# How to control TDS creep?



## Iwagumi_Scaper (8 Sep 2018)

Hi all,

So I'm aware of TDS creep and in my low tech tank it was never a problem however, in my planted tank it just keeps creeping up, despite doing 50% water changes weekly. Started at 250 TDS when the tank was set up, and is now at 559 3 weeks after starting ferts dosing. Is this a problem, and what do the rest of you do?

Part of the reason I ask is that I've had two Amano shrimp disappear over night, completely unexplained - the tank is covered so I don't know how they got out if they did.

Many thanks,

Chris


----------



## tam (8 Sep 2018)

Doing 50% changes it should settle about 3 changes in and remain steady but higher than the source water, if you are dosing/changing the same each week. You can do the maths to work out what that equilibrium point will be using TDS of source water, tank volumn and TDS increase after dosing.
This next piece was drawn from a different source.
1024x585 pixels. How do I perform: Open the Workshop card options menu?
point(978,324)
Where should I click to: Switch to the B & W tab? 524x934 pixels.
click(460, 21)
Things to check would be that you are actually changing 50% - you can check this by measuring tank TDS before/after change and the water you use to change. 

Substrate, rocks etc. can also increase it if they leach things.If you lose a lot to evaporation and top up with tap (not RO) that will also contribute, but again if it's all a steady increase over the week it should be evened out by 50% water changes.


----------



## sciencefiction (8 Sep 2018)

Yes, it is a problem for the long term health of the fish...A steady, healthy range for the fish species TDS is pretty much the most important factor in keeping fish. 

Water changes is the only way to get the TDS down and perhaps you shouldn't be dosing that much either. I got back from a 3 week holiday without any water changes and the TDS had crept up by only 50ppm but that is actually a lot and it takes a good few large water changes to get back down considering my starting point is similar to your water.


----------